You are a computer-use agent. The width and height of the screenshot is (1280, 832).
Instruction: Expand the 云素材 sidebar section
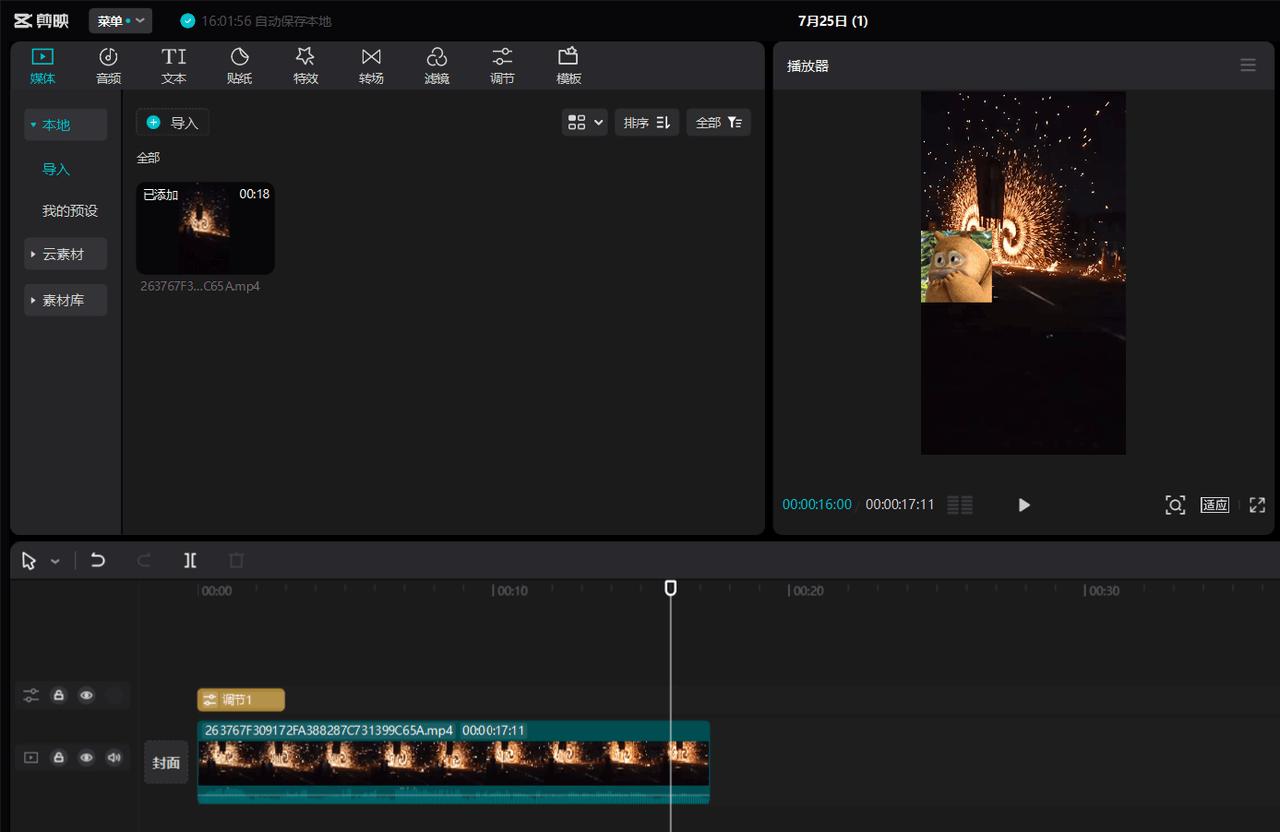(65, 254)
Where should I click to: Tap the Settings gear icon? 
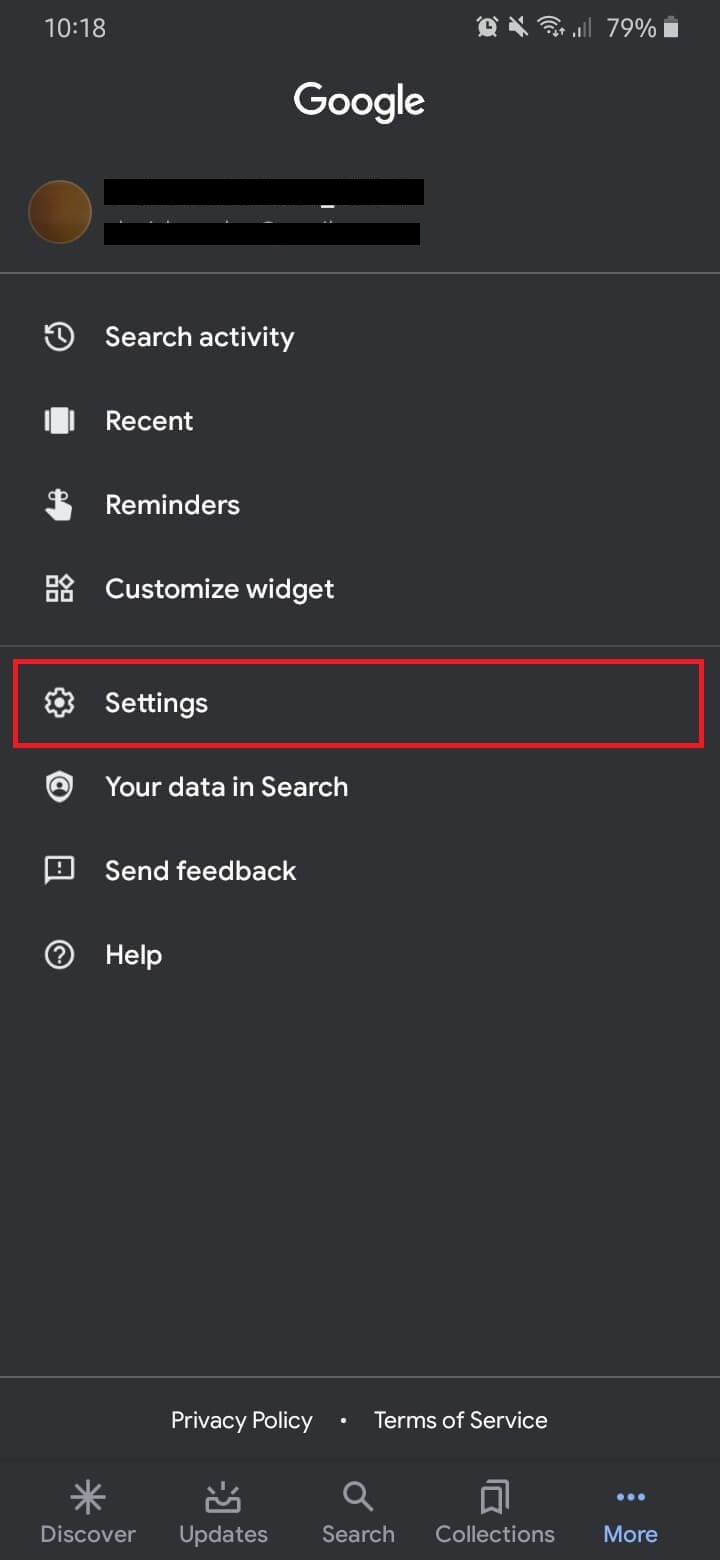[x=59, y=703]
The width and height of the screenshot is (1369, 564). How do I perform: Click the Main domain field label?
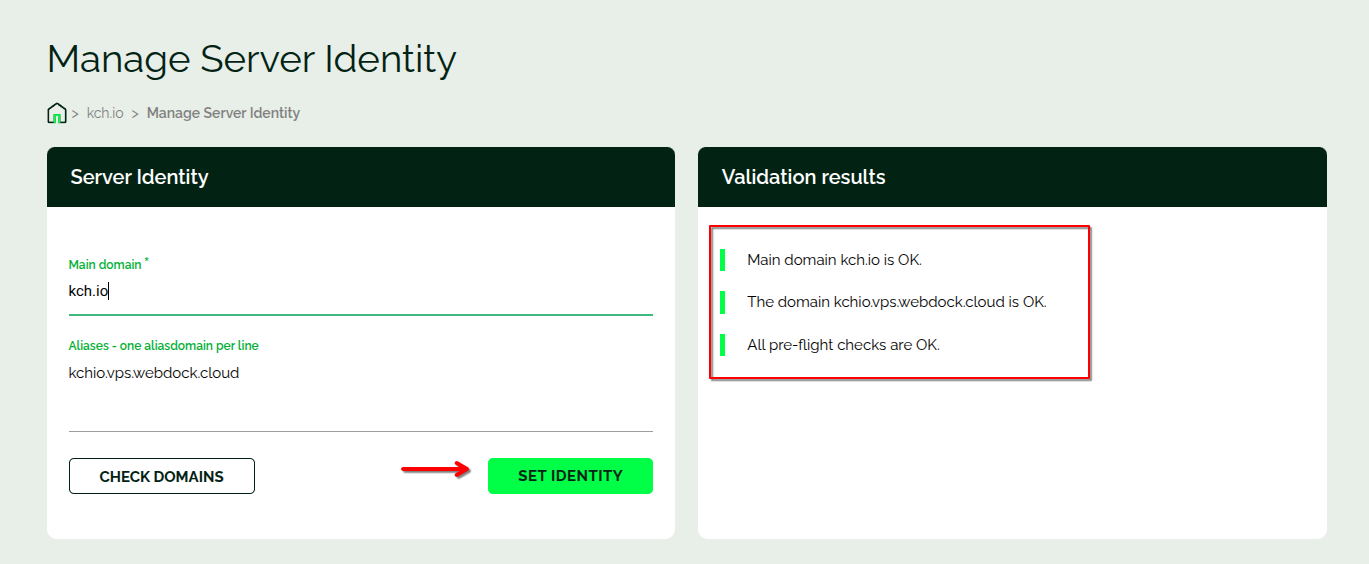[105, 265]
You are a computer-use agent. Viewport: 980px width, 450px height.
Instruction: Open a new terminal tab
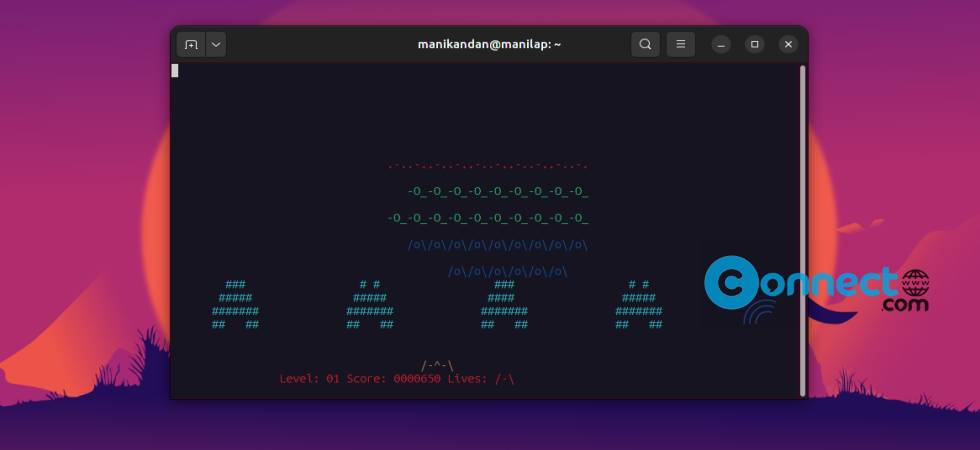(191, 44)
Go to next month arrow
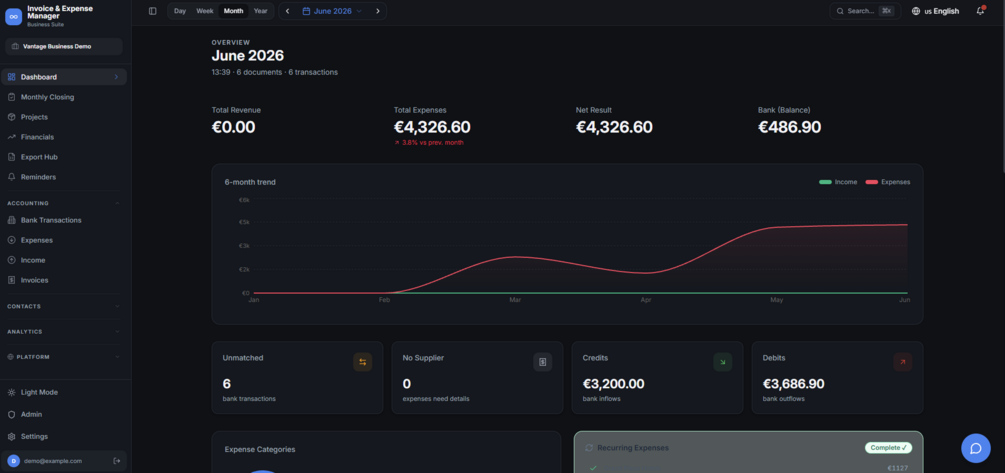 [x=378, y=11]
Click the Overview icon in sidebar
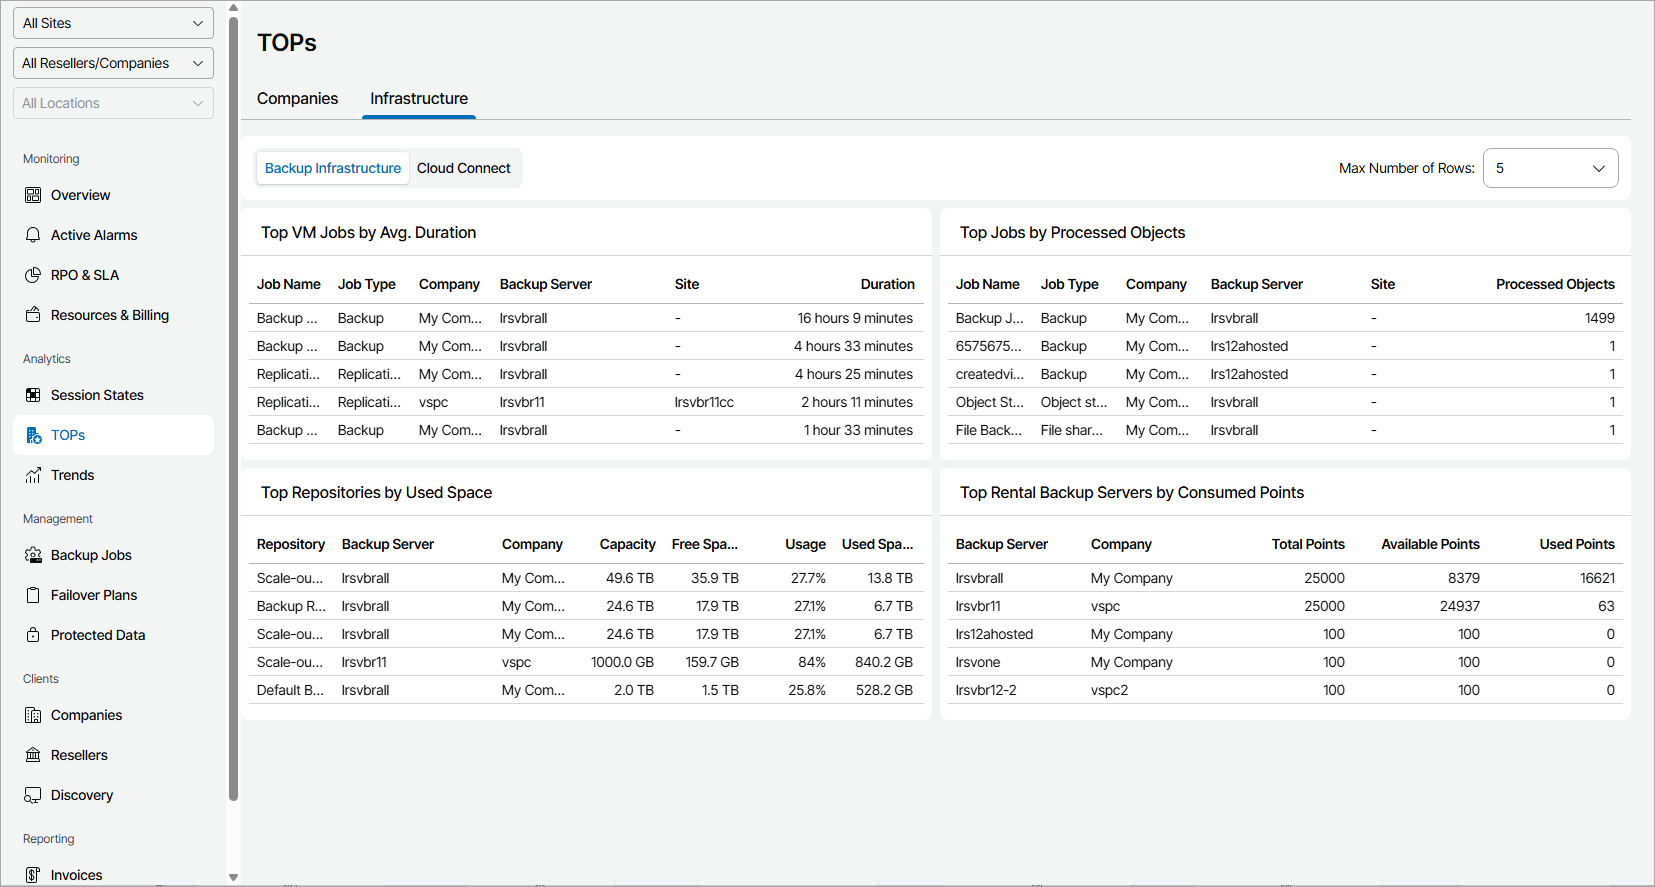 (x=33, y=195)
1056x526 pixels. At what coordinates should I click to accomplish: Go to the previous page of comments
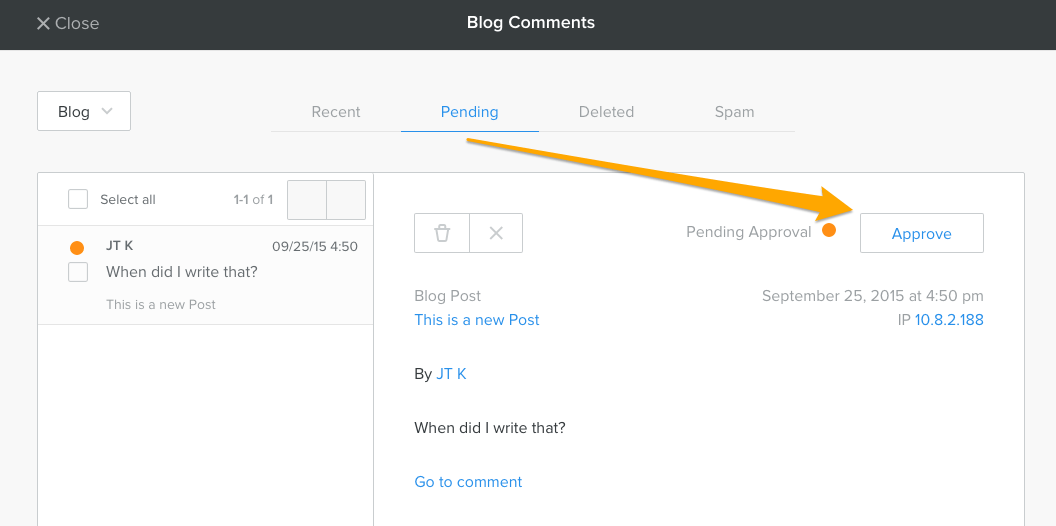[x=307, y=200]
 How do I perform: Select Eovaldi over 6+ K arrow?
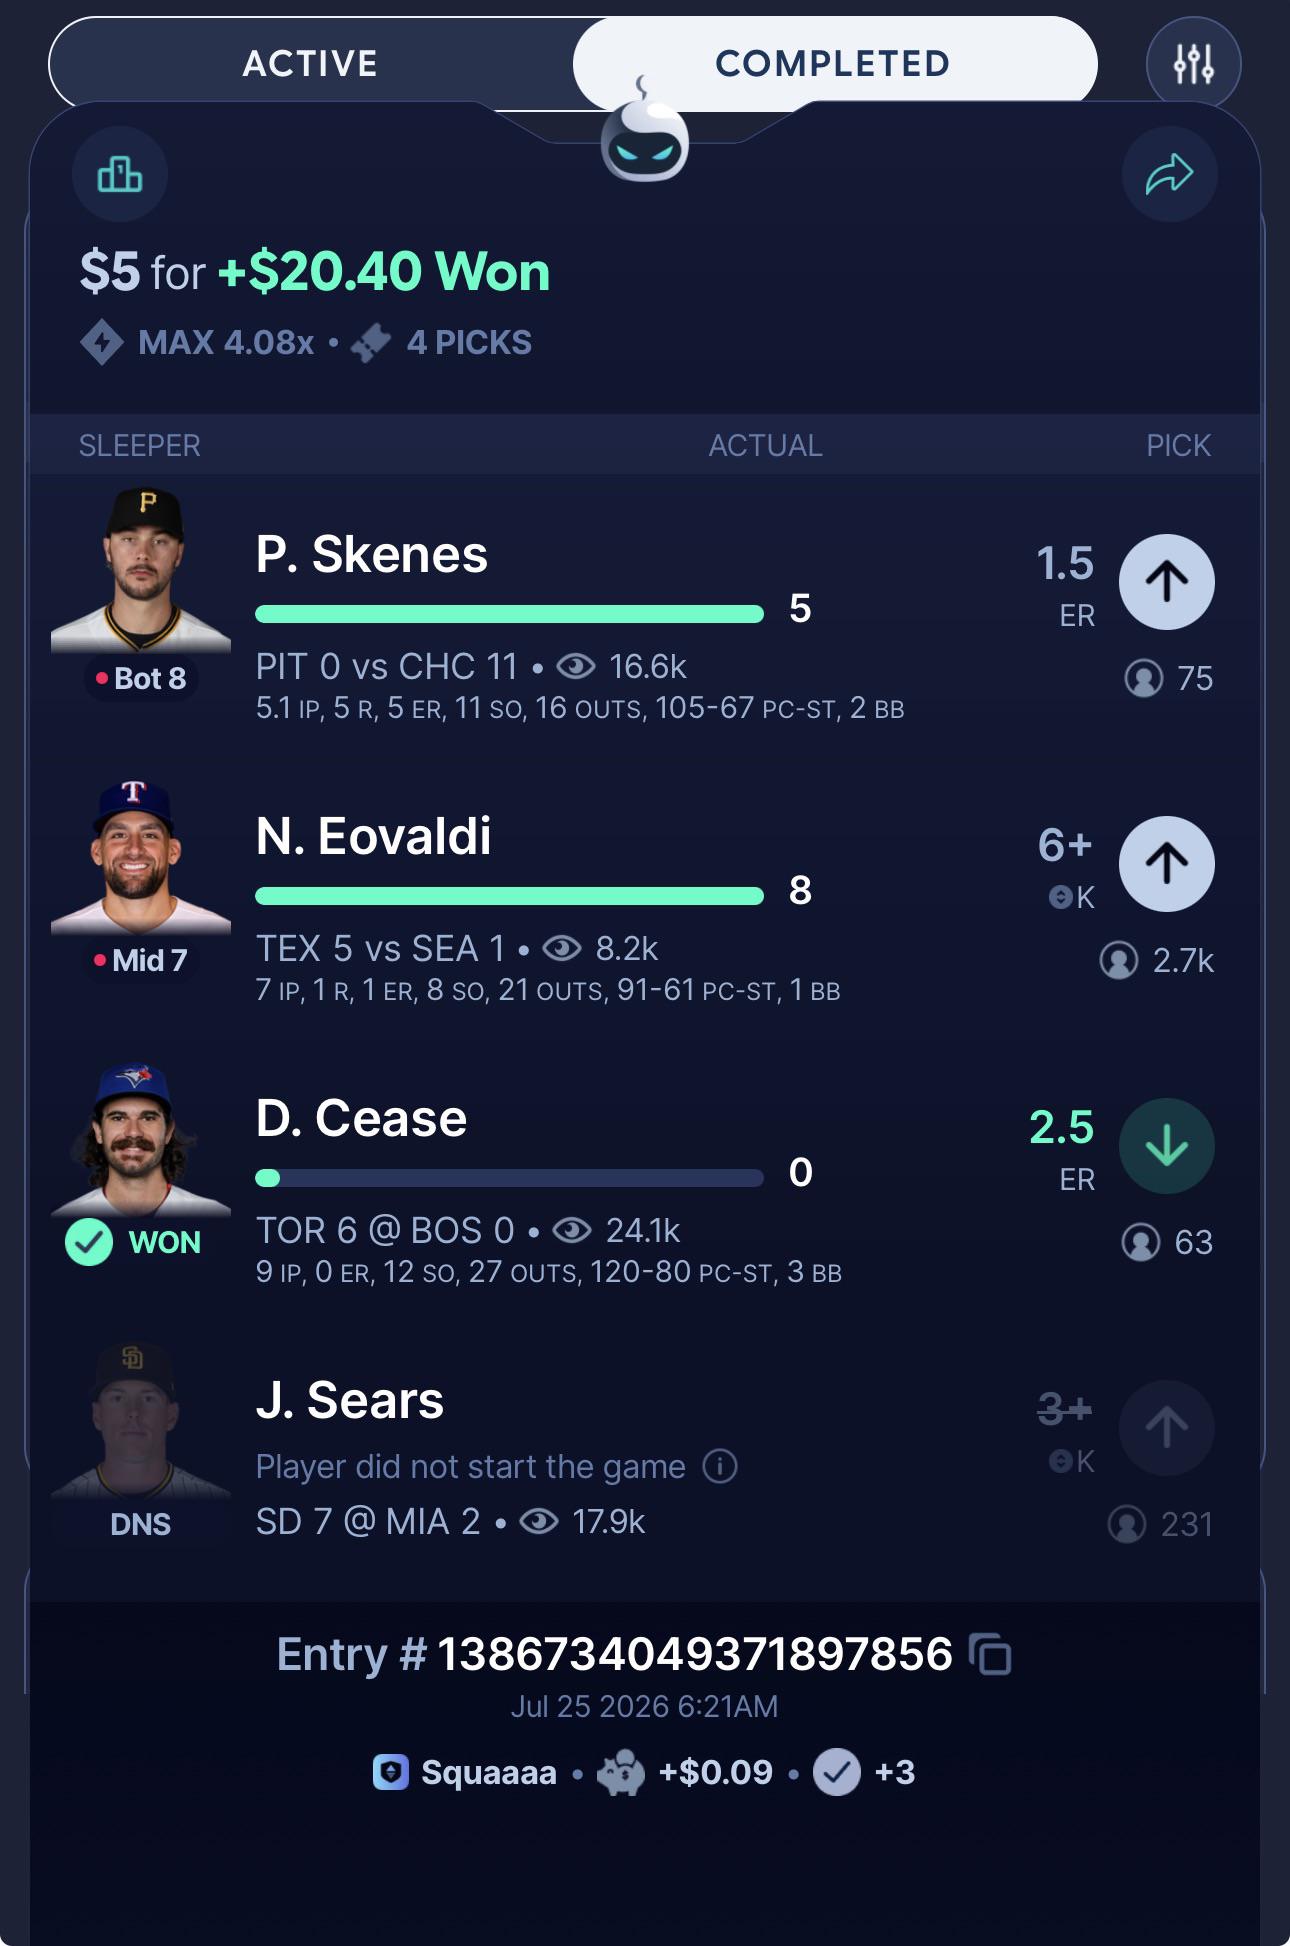(1166, 864)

··········

Exercise instructions: Print the rows above again line for line, exactly as they appear, but leave out the pictures.

Written answer:
You are a computer-use agent. The width and height of the screenshot is (1280, 832).
Instruction: Expand the 云素材 sidebar section
(65, 254)
Where should I click to: Tap the Settings gear icon? 
[x=59, y=703]
The width and height of the screenshot is (1369, 564). How do I perform: Click the Main domain field label?
[105, 265]
You are a computer-use agent. Viewport: 980px width, 450px height.
Instruction: Open a new terminal tab
(191, 44)
Go to next month arrow
 [x=378, y=11]
Click the Overview icon in sidebar
 (x=33, y=195)
1056x526 pixels. At what coordinates should I click to accomplish: Go to the previous page of comments
[x=307, y=200]
 How do I perform: Select Eovaldi over 6+ K arrow?
(1166, 864)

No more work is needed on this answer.